- _What you should do_: Transcribe every line below exactly; no image goes into the output.

======

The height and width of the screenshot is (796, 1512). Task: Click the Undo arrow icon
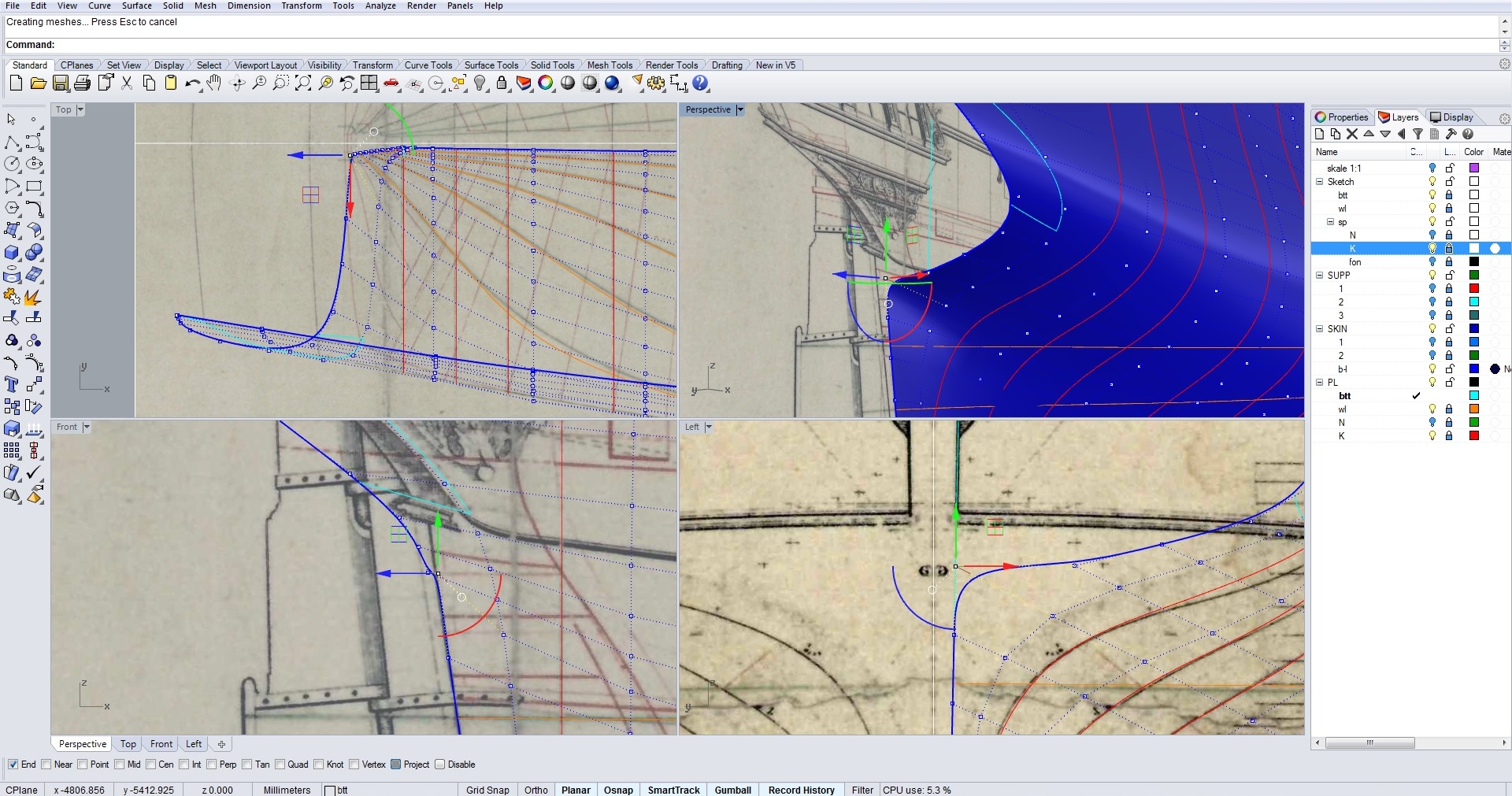coord(191,83)
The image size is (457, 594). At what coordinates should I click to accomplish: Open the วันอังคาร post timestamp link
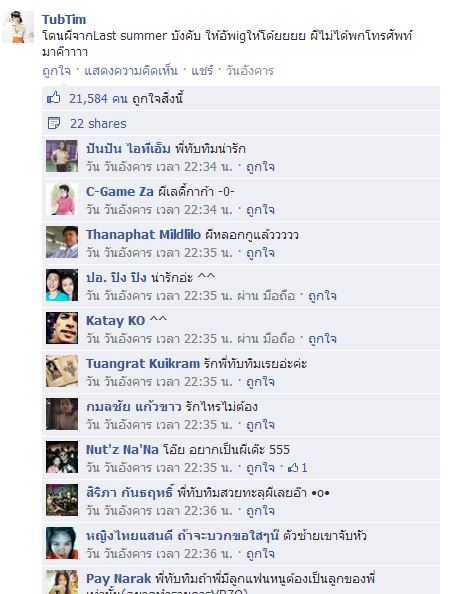[250, 71]
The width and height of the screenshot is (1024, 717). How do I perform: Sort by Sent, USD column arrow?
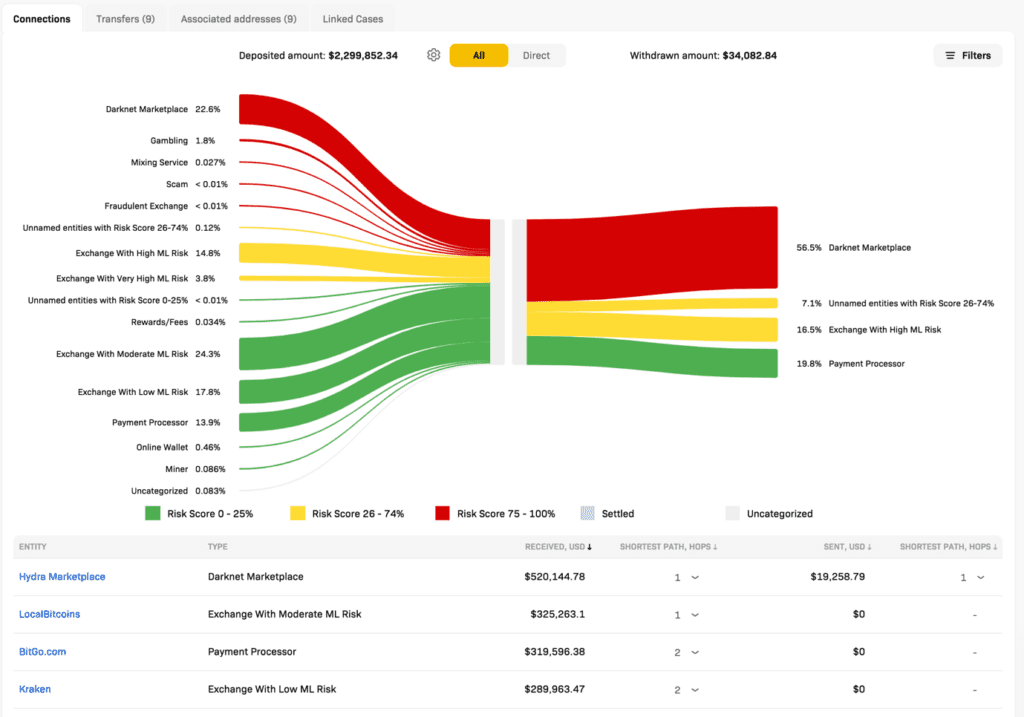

======

- _Answer space_:
The height and width of the screenshot is (796, 1512). Task: Click the Undo arrow icon
coord(191,83)
The image size is (457, 594). At what coordinates should I click to accomplish: Open the วันอังคาร post timestamp link
[250, 71]
The width and height of the screenshot is (1024, 717). How do I perform: Sort by Sent, USD column arrow?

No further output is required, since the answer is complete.